For the last few millennia people have been telling each other about which god to believe in and which laundry detergent works best.
“There is one thing stronger than all the armies in the world, and that is an idea whose time has come.”
-Victor Hugo
Contagious ideas are the most powerful force in our world. Ideological epidemics have made and lost fortunes, they have saved countless lives and caused horrific wars, they have birthed and destroyed nations. Clearly the most powerful weapon known to man would be the ability to create powerful mental viruses at will. The very course of human history would be at your whim.
And remember, you don’t spread ideas just because they are “good;” you spread them because of some other trigger or set of triggers has been pulled in your brain.

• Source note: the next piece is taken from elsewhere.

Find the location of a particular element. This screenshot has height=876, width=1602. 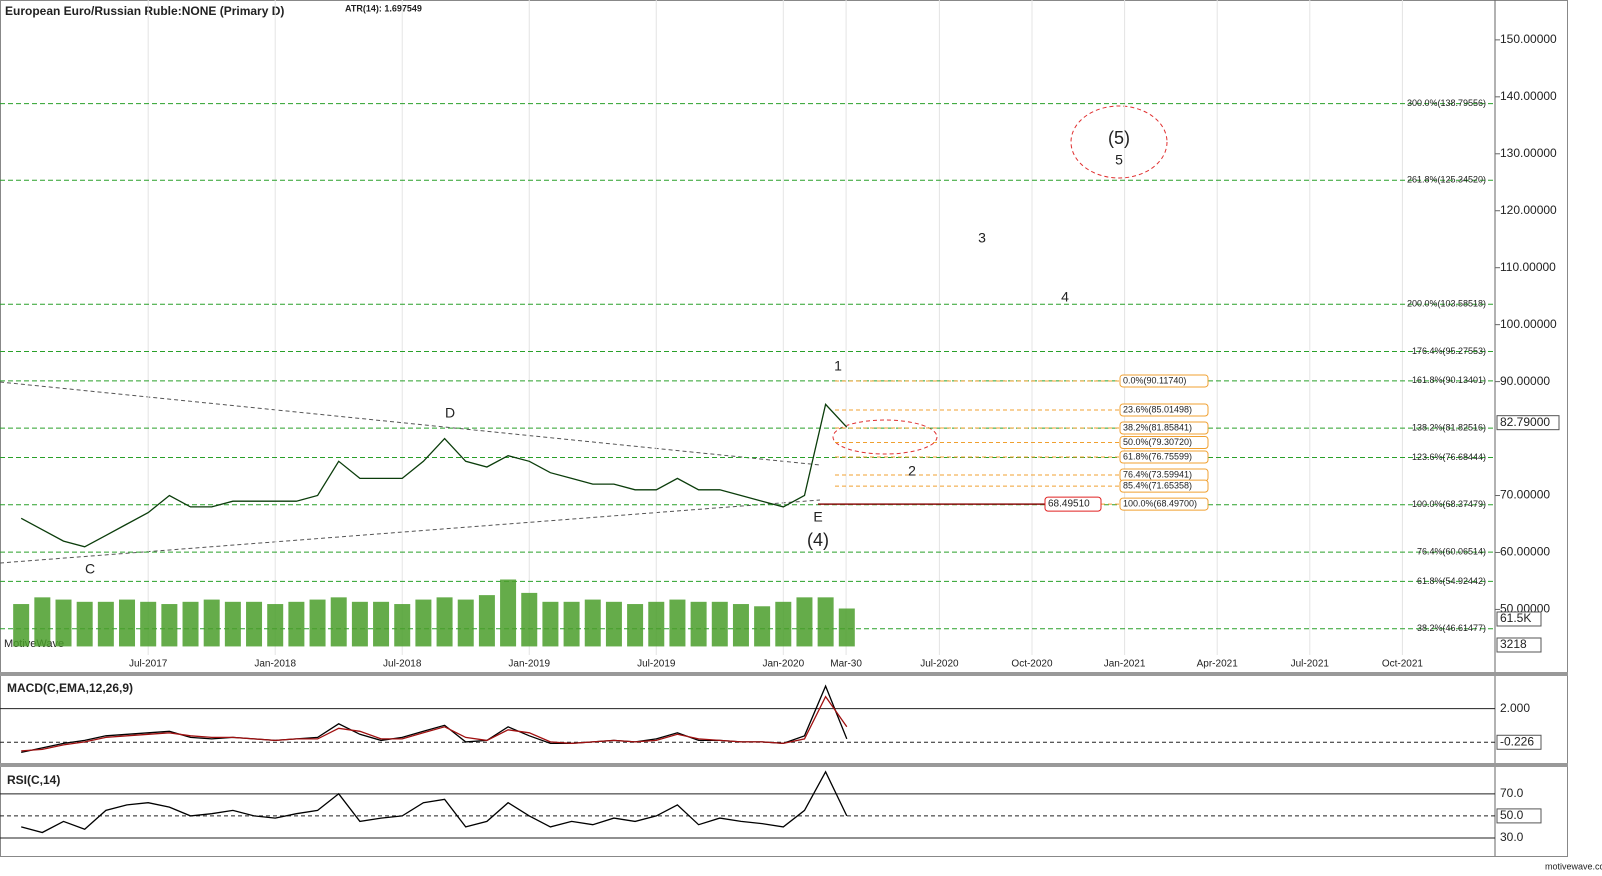

price-label: 82.79000 is located at coordinates (1525, 422).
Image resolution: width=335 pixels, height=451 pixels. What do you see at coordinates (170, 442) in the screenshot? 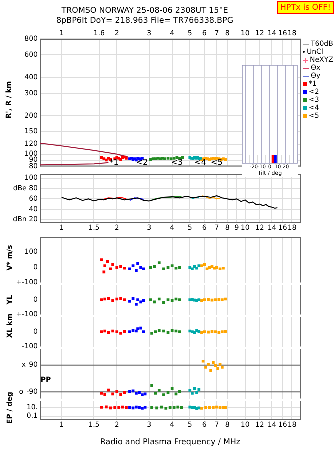
I see `x-axis-title: Radio and Plasma Frequency / MHz` at bounding box center [170, 442].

And that trigger fires the biggest gun ever seen.
Rudimentary attempts of this sort of engineering have been made to sometimes awe-inspiring ends; however, those successes have most often been based on luck and happenstance.
A reliable, repeatable method to craft a contagious idea has yet to emerge.
“If the Internet can be described as a giant human consciousness, then viral marketing is the illusion of free will.”
-George Pendle
The advent of the web changed how memes spread: it made them spread faster, it exposed them to more people, and it removed many of the constraints imposed by the limits of human memory. Obviously, post-web idea viruses are more contagious. But there is one change that dwarfs them all: observability.
Before we can purposely create a more contagious idea, we have to understand which elements make an idea contagious. The problem has been that for thousands of years there has been no way to observe memes in aggregate. Only anecdotal evidence could be analyzed, and, in areas like urban legends, rumors, and slang, these unreliable sources provided our only clues.
We can now compare millions of viral ideas to uncover the building blocks of contagiousness.
The structure of the web has made this sort of observability possible from a theoretical standpoint for over a decade. ISPs could have tracked email chain letters, or IMs from person-to-person, but technological and privacy issues prevented that.
ReTweets change all of this.
ReTweets may seem like a small idea, and they are. But that small idea is the first real window into how ideas spread from person to person. We can study the linguistic traits, the topical characteristics, the epidemiological dynamics, and the social network interactions that take place when a person spreads a meme.
Not only can this information help us create more contagious Tweets, but many of the lessons learned through ReTweets will be applicable to viral ideas in other mediums.
For the first time in human history we can begin to gaze into the inner workings of the contagious idea. That most powerful force can now be put under our microscope and probed for its secrets.